● Texto do exercício
—————

O termo
“periferia” já passou por muitas mudanças, envolvendo desde a academia, a
política e as artes. A definição de periferia foi usada primeiramente pelos
intelectuais universitários, sendo tomada e ressignificada pela cultura musical
e, por fim, foi levada para o cinema. Além disso, pesquisa realizada na
Faculdade de Filosofia, Letras e Ciências Humanas (FFLCH) pelo cientista social
Tiarajú Pablo D’Andrea, busca entender o papel e a importância dos coletivos
artísticos, assim como o conceito de sujeito periférico.
Viver na
chamada periferia e presenciar as mudanças ocorridas estimulou o cientista a
iniciar sua pesquisa cujo objetivo, segundo ele, é “entender alguns processos
sociais ocorridos nas periferias paulistanas nos últimos vinte anos, as disputas
entre distintos agentes sociais com relação ao termo periferia, a importância
da produção artística destes locais e a constituição do orgulho periférico que
veio a redundar no sujeito periférico”. O resultado foi a tese de doutorado A
Formação dos Sujeitos Periféricos: Cultura e Política na Periferia de São
Paulo.

—————

● Registros extraídos
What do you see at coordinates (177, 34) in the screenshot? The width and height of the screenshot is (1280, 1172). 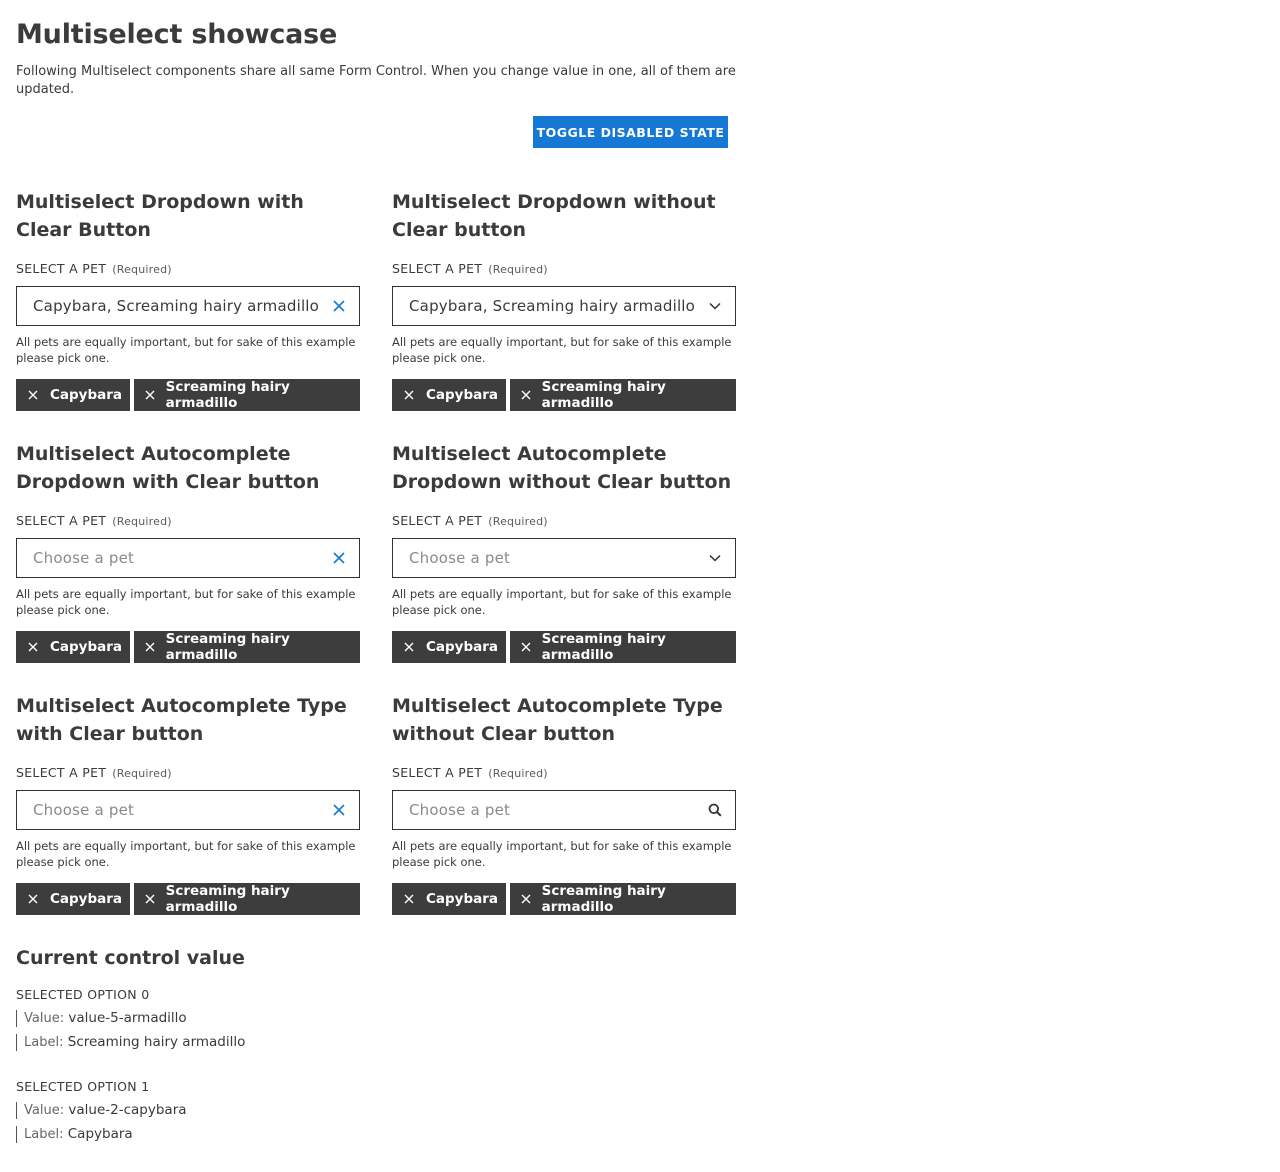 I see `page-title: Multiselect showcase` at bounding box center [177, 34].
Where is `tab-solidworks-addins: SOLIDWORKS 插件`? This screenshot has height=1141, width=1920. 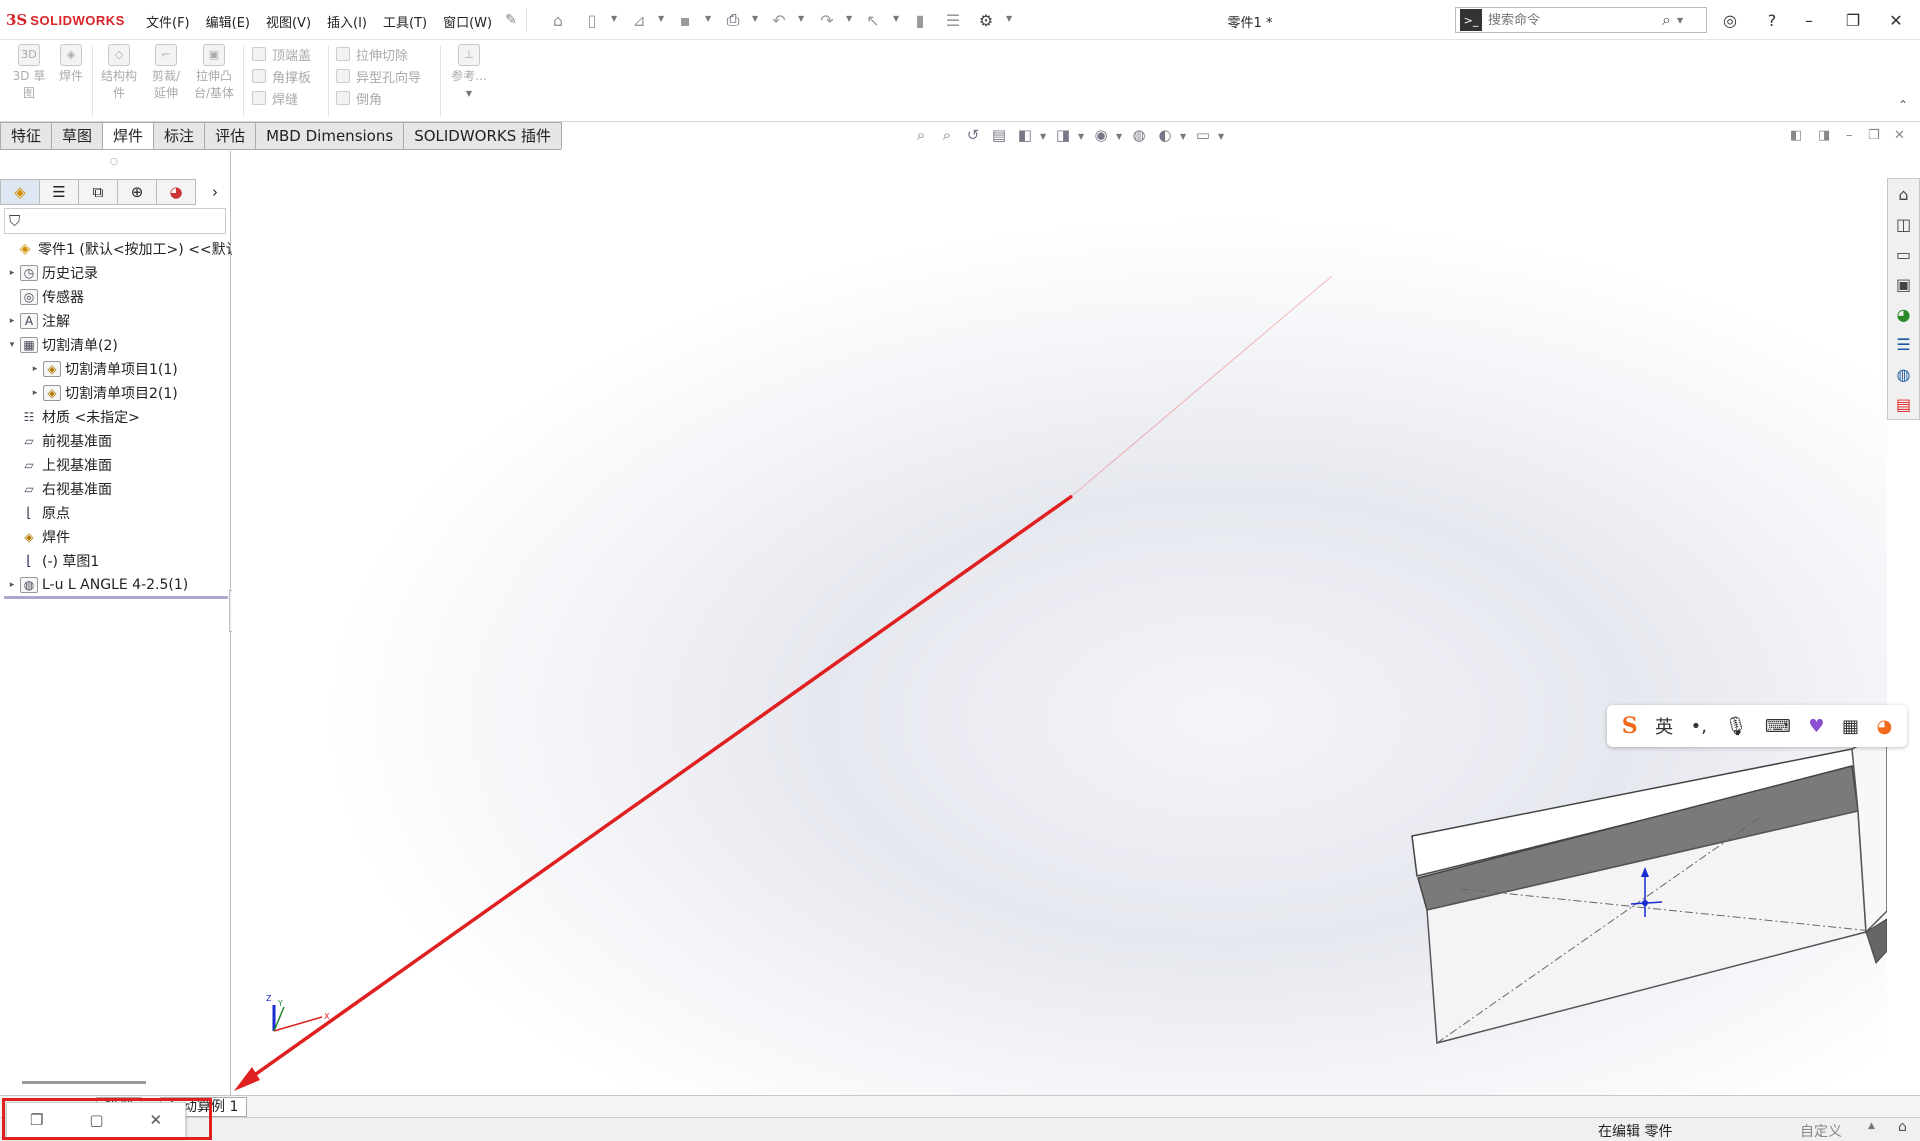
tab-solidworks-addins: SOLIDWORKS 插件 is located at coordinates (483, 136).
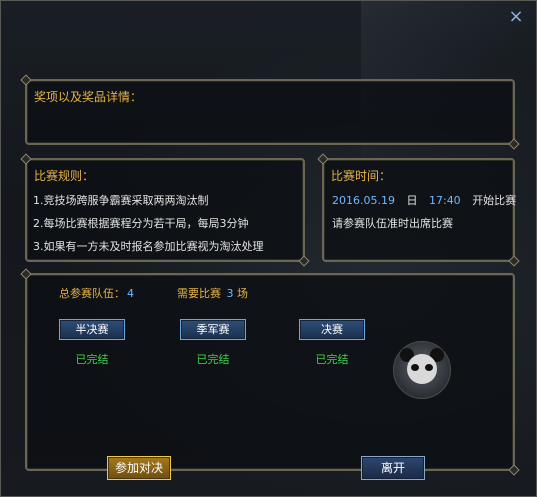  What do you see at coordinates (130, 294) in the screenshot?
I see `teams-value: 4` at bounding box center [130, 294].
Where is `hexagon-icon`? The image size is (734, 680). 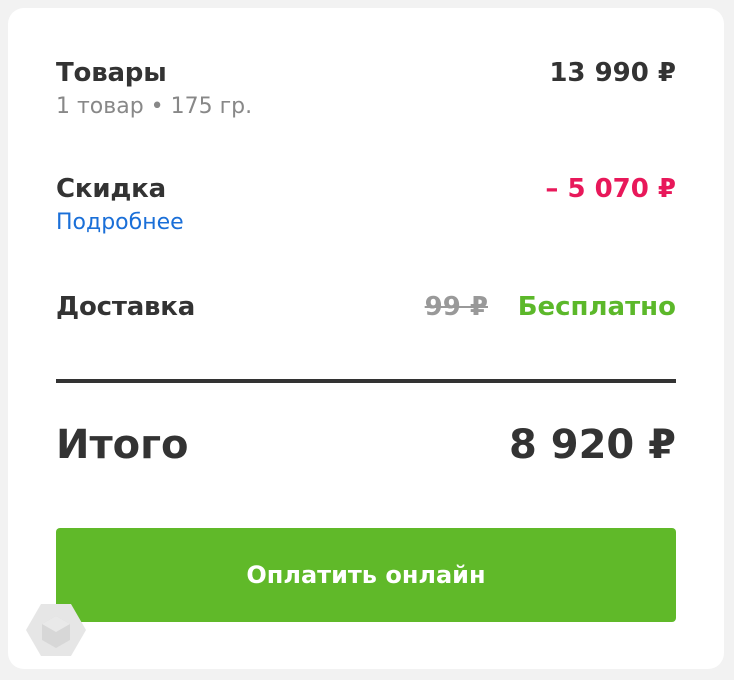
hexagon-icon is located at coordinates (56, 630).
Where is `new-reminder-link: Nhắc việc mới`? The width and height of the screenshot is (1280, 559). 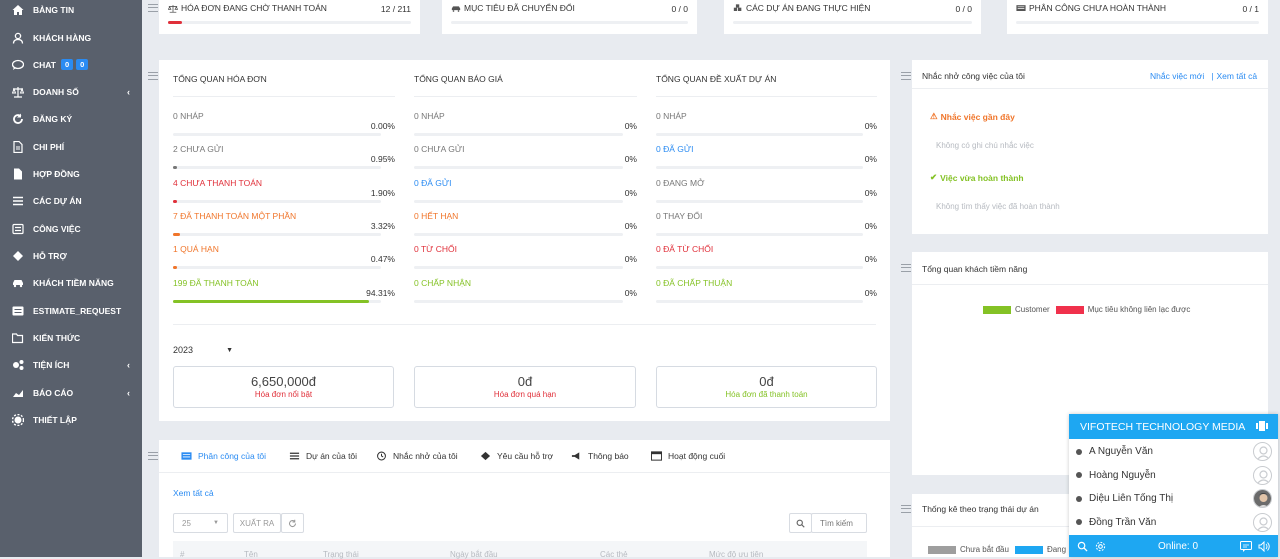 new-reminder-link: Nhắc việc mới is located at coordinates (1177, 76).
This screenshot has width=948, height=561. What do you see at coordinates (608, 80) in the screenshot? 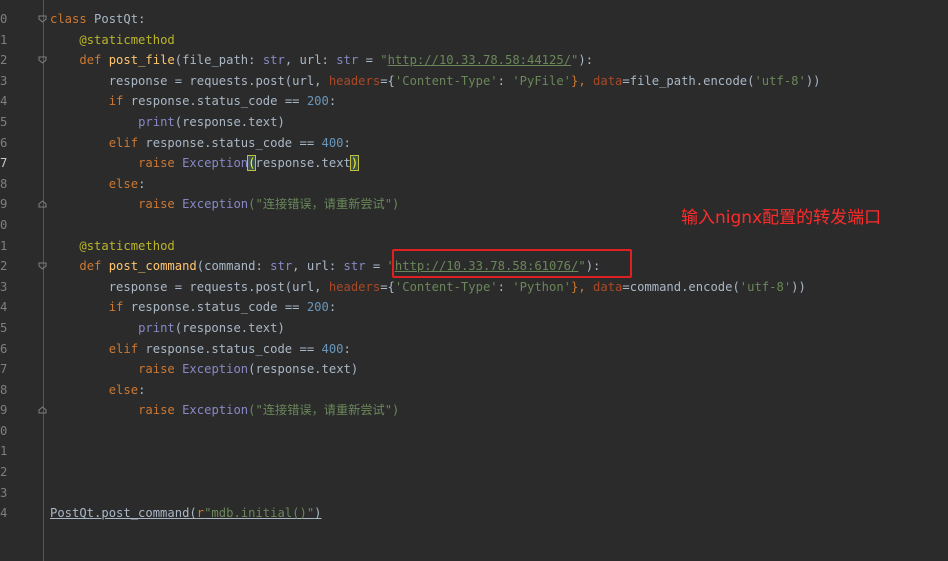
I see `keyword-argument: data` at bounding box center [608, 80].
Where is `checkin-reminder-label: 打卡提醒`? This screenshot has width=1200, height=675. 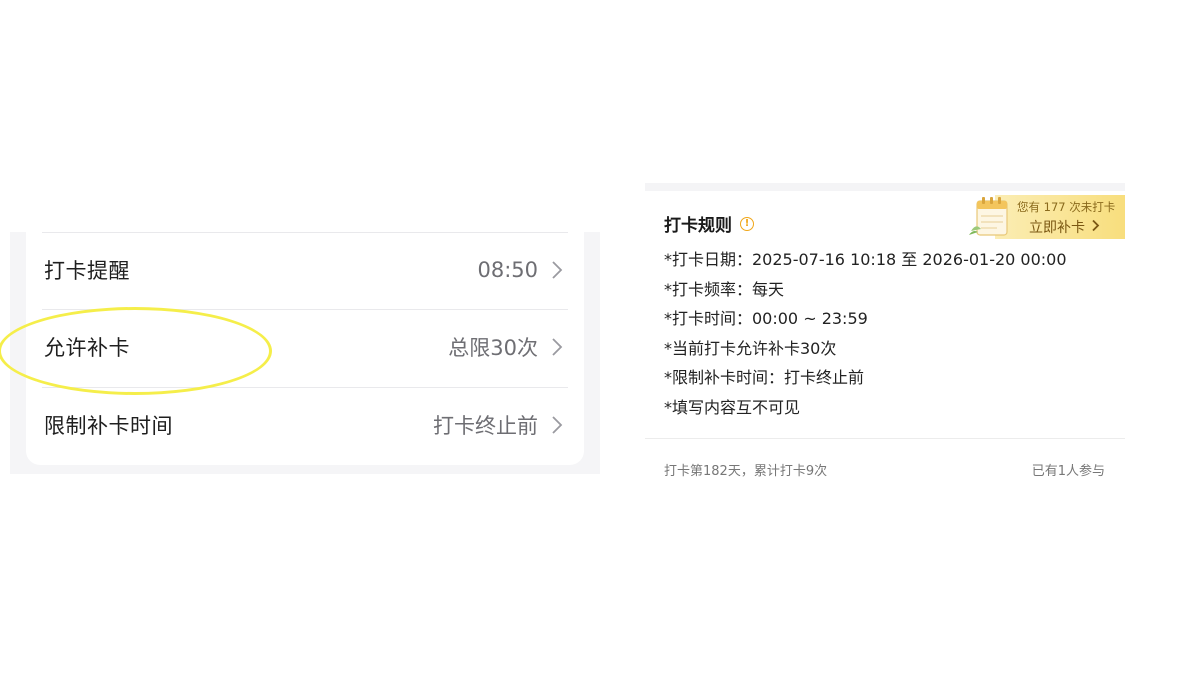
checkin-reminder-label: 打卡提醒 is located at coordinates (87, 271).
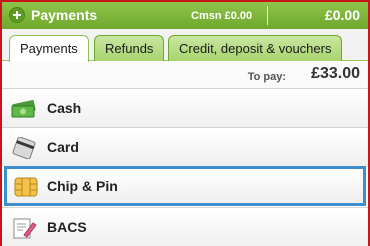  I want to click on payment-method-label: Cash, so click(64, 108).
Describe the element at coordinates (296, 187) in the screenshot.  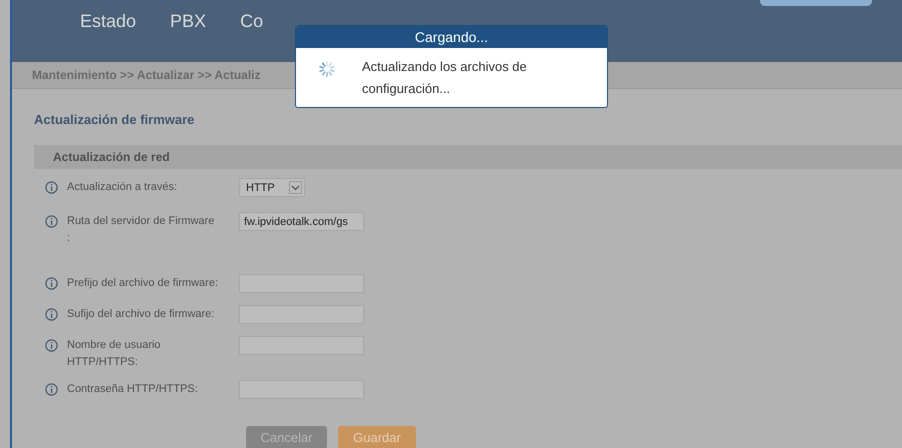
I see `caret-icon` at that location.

—————

● Aplique a leitura
A – Segundo o texto sobre o termo periferia, qual é o título da tese de doutorado que resultou da pesquisa?
B – Dê continuidade ao texto sobre o termo periferia, começando logo após a última frase apresentada.

● Respostas das tarefas
A – A Formação dos Sujeitos Periféricos: Cultura e Política na Periferia de São Paulo.

B –
O uso do
termo
Primeiramente,
o estudo buscou entender o termo periferia e o que estava por trás dele. “De
acordo com a tese, de mais ou menos 1960 até 1993, a academia possuía a
preponderância da explicação do fenômeno periferia. Eram intelectuais de
distintas áreas como sociologia, antropologia, geografia, economia, história e
urbanismo que conflitavam entre si para obter a explicação mais aceita, mas
tudo se passava dentro das formulações da academia”, explica. A mudança
aconteceu em 1993 com o lançamento do álbum Raio-X Brasil, do grupo de rap
Racionais MC’s. Com isso, a preponderância passa para os moradores desses
bairros periféricos, assim a expressão da periferia fica a cargo da arte e não
mais apenas pela via científica. O impacto causado pela produção artística foi
capaz mudar a forma de pensar e enxergar a periferia.
“A
preponderância periférica sobre o fenômeno periferia durou mais ou menos até o
ano de 2002, quando o lançamento do filme Cidade de Deus fez com que a
Indústria do Entretenimento passasse a possuir a preponderância das
representações sobre o que seja a periferia”, relata. O filme abre as portas
para novas produções cinematográficas e televisivas sobre o tema. Ou seja, a partir
de 2002 a produção sobre a periferia encontra concorrência na Indústria do
Entretenimento.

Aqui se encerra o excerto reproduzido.